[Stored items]
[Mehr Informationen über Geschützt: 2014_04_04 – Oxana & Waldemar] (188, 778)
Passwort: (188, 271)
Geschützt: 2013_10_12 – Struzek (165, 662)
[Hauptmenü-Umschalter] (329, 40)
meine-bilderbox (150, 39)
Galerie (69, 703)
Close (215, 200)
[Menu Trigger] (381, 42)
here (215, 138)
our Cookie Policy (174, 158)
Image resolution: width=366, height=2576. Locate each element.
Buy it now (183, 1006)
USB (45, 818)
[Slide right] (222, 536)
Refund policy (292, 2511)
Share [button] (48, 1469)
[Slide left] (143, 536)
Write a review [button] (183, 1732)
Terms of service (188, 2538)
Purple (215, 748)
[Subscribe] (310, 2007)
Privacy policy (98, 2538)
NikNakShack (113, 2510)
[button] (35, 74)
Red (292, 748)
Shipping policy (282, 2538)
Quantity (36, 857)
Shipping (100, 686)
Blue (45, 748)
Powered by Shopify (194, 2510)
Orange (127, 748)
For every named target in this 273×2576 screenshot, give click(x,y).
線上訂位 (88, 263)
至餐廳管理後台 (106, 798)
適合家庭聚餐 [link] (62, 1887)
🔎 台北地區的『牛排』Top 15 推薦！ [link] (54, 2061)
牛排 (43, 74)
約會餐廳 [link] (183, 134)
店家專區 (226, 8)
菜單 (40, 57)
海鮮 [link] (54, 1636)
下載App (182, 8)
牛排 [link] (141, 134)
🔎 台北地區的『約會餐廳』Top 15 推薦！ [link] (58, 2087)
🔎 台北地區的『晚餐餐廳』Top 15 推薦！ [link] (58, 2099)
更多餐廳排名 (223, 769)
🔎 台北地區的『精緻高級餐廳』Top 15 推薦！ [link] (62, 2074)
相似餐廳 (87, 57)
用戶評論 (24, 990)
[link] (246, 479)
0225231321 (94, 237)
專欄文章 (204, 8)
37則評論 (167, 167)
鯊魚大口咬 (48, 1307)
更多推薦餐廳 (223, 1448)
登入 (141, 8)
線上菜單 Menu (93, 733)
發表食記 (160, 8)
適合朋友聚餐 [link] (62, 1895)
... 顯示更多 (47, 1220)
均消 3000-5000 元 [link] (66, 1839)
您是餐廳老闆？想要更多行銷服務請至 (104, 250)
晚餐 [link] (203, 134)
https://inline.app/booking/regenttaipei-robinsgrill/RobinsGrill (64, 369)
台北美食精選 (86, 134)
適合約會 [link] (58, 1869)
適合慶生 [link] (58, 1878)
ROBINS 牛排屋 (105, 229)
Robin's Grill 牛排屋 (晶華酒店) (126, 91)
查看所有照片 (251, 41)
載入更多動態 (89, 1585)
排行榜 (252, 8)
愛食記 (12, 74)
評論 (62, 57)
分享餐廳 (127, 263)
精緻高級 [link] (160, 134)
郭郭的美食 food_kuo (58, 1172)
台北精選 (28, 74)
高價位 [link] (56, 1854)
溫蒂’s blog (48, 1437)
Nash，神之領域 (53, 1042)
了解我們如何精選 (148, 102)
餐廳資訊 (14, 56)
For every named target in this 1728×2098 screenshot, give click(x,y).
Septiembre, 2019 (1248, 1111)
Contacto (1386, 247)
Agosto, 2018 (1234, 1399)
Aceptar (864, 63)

What is needed
Nothing above should be left out; write out every record exactly.

Written response
[Mehr Informationen über Geschützt: 2014_04_04 – Oxana & Waldemar] (188, 778)
Passwort: (188, 271)
Geschützt: 2013_10_12 – Struzek (165, 662)
[Hauptmenü-Umschalter] (329, 40)
meine-bilderbox (150, 39)
Galerie (69, 703)
Close (215, 200)
[Menu Trigger] (381, 42)
here (215, 138)
our Cookie Policy (174, 158)
Image resolution: width=366, height=2576. Locate each element.
Buy it now (183, 1006)
USB (45, 818)
[Slide right] (222, 536)
Refund policy (292, 2511)
Share [button] (48, 1469)
[Slide left] (143, 536)
Write a review [button] (183, 1732)
Terms of service (188, 2538)
Purple (215, 748)
[Subscribe] (310, 2007)
Privacy policy (98, 2538)
NikNakShack (113, 2510)
[button] (35, 74)
Red (292, 748)
Shipping policy (282, 2538)
Quantity (36, 857)
Shipping (100, 686)
Blue (45, 748)
Powered by Shopify (194, 2510)
Orange (127, 748)
For every named target in this 273×2576 screenshot, give click(x,y).
線上訂位 (88, 263)
至餐廳管理後台 (106, 798)
適合家庭聚餐 [link] (62, 1887)
🔎 台北地區的『牛排』Top 15 推薦！ [link] (54, 2061)
牛排 (43, 74)
約會餐廳 [link] (183, 134)
店家專區 (226, 8)
菜單 (40, 57)
海鮮 [link] (54, 1636)
下載App (182, 8)
牛排 [link] (141, 134)
🔎 台北地區的『約會餐廳』Top 15 推薦！ [link] (58, 2087)
🔎 台北地區的『晚餐餐廳』Top 15 推薦！ [link] (58, 2099)
更多餐廳排名 (223, 769)
🔎 台北地區的『精緻高級餐廳』Top 15 推薦！ [link] (62, 2074)
相似餐廳 (87, 57)
用戶評論 (24, 990)
[link] (246, 479)
0225231321 (94, 237)
專欄文章 (204, 8)
37則評論 (167, 167)
鯊魚大口咬 (48, 1307)
更多推薦餐廳 (223, 1448)
登入 (141, 8)
線上菜單 Menu (93, 733)
發表食記 (160, 8)
適合朋友聚餐 [link] (62, 1895)
... 顯示更多 (47, 1220)
均消 3000-5000 元 [link] (66, 1839)
您是餐廳老闆？想要更多行銷服務請至 (104, 250)
晚餐 [link] (203, 134)
https://inline.app/booking/regenttaipei-robinsgrill/RobinsGrill (64, 369)
台北美食精選 (86, 134)
適合約會 [link] (58, 1869)
適合慶生 [link] (58, 1878)
ROBINS 牛排屋 (105, 229)
Robin's Grill 牛排屋 (晶華酒店) (126, 91)
查看所有照片 (251, 41)
載入更多動態 (89, 1585)
排行榜 (252, 8)
愛食記 (12, 74)
評論 (62, 57)
分享餐廳 (127, 263)
精緻高級 [link] (160, 134)
郭郭的美食 food_kuo (58, 1172)
台北精選 (28, 74)
高價位 [link] (56, 1854)
溫蒂’s blog (48, 1437)
Nash，神之領域 (53, 1042)
了解我們如何精選 (148, 102)
餐廳資訊 (14, 56)
For every named target in this 1728×2098 screenshot, give click(x,y).
Septiembre, 2019 (1248, 1111)
Contacto (1386, 247)
Agosto, 2018 (1234, 1399)
Aceptar (864, 63)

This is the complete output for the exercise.